Example of output of a conceptual AEM showing a linear (a), catastrophic (b) and hysteretic (c) response of ecosystem state to external forcing. Modified after Scheffer et al. (2001)
A diagram showing the major modelling disciplines that can contribute to aquatic ecosystem models (AEMs). There is a great diversity among AEMs in the weight given to each component: each modeller should select the most appropriate combination and size of the petals to fit the research question
How this study is structured
We first focus on exploring AEM diversity by discussing approaches to inventorize, categorize and document these models and finally present a more formal analysis of model diversity. To support our discussion, we compare a number of AEMs, hydrological and hydrodynamic drivers, relevant modelling approaches and supportive software for model implementation and model analyses that came about in a survey among modellers participating the third AEMON (Aquatic Ecosystem MOdelling Network) workshop held in February 2015. To put our analysis in perspective, we compare the number of AEMs, hydrological and hydrodynamic drivers, relevant modelling approaches and supportive software for model implementation and model analyses with published lists (Table 1). We cover both marine and freshwater AEMs, with a bias towards the latter group. All data can be found in Online Resource 1. It is remarkable that earlier attempts by Benz et al. (2001) have little overlap with our overview, which shows that there is a greater diversity than presented here. We then focus on exploiting diversity and ask several questions. How can we make use of the full breadth of expertise captured in existing AEMs, and how can we easily switch between spatial configurations or software packages to run and analyse the models using package-specific tools?
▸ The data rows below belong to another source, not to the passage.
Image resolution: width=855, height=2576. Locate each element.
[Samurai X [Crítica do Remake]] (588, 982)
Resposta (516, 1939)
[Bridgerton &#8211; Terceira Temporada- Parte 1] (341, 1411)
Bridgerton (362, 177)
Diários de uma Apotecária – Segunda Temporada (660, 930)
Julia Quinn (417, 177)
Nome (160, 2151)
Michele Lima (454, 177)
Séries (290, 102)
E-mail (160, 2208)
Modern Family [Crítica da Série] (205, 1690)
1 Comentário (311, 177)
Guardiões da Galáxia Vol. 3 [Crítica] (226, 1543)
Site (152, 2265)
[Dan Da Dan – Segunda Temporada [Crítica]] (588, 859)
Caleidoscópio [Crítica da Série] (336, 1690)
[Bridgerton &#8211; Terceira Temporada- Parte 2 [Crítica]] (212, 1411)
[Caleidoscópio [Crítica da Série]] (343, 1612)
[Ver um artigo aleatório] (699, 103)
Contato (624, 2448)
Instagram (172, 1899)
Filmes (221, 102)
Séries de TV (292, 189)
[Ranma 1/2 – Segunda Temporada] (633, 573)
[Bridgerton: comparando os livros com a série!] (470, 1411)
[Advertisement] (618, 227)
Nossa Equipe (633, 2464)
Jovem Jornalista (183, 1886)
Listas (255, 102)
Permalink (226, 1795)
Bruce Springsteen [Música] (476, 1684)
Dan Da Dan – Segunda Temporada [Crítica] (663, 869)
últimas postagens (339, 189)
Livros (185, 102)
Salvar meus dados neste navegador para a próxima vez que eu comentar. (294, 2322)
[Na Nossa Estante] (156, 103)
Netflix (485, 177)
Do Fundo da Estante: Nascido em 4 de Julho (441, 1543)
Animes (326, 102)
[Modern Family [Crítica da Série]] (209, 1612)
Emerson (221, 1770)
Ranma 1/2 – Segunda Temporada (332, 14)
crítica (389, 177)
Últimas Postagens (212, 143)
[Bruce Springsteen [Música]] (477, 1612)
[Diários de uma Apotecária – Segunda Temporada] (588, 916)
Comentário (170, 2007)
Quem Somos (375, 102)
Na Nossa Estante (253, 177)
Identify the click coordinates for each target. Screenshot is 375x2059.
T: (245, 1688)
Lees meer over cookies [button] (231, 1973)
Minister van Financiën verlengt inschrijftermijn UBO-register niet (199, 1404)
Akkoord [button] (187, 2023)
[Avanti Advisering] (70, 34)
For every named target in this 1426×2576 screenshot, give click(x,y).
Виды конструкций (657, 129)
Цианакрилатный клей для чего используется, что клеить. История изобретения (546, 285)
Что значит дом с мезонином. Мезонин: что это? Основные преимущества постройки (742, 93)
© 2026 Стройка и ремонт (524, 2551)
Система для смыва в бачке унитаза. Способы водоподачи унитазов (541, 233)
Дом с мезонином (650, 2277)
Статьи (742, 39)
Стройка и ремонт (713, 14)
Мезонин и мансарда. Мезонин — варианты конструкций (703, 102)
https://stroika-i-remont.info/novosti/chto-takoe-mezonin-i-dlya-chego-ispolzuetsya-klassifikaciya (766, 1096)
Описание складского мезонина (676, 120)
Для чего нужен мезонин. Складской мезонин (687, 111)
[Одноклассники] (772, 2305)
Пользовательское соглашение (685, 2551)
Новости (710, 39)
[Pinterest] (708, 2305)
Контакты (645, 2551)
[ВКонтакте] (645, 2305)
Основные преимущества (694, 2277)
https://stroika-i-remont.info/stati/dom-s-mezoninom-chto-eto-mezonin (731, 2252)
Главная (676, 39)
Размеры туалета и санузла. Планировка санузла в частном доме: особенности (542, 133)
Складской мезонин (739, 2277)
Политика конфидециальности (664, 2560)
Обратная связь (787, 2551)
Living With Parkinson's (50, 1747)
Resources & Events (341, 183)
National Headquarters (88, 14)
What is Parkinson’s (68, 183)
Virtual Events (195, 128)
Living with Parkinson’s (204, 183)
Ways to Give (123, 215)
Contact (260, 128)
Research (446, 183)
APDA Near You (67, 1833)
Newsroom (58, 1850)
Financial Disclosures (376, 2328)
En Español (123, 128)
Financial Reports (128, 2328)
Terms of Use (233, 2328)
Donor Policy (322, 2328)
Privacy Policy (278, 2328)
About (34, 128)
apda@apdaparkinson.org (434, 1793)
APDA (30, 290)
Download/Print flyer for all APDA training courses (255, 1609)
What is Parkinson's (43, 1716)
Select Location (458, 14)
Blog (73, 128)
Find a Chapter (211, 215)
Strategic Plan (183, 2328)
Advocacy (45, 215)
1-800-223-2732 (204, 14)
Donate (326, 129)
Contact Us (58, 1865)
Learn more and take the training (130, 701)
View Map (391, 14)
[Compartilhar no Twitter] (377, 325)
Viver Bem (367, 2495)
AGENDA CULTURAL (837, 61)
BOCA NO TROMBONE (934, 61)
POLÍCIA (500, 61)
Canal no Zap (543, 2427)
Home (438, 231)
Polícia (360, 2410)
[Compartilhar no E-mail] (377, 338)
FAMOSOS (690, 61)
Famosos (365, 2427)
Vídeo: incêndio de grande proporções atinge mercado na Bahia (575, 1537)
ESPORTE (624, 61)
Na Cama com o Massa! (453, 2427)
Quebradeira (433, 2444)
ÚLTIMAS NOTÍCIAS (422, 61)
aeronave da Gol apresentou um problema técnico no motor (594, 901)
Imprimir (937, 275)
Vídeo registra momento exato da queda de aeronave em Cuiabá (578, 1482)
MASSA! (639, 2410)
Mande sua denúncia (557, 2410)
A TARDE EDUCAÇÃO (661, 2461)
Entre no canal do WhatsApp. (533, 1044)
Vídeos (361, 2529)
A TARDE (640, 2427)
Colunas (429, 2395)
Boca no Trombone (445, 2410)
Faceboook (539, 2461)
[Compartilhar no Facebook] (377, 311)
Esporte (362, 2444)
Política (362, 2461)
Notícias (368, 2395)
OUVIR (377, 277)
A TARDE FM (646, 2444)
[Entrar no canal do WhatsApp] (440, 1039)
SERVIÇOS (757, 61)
We continue with stressing the potential of ensemble modelling, and we end this section with a discussion on how to exploit the full range of approaches used in aquatic ecosystem modelling. In the section on evolving diversity, we describe the origins of the current diversity in AEMs and discuss how model diversity could evolve in the future and how standardization can facilitate this process. In the final section, we discuss how we can learn from concepts and techniques in biodiversity research in our study on model diversity. Finally, we provide a list of practical recommendations and a perspective for the field of aquatic ecosystem modelling in the next decade.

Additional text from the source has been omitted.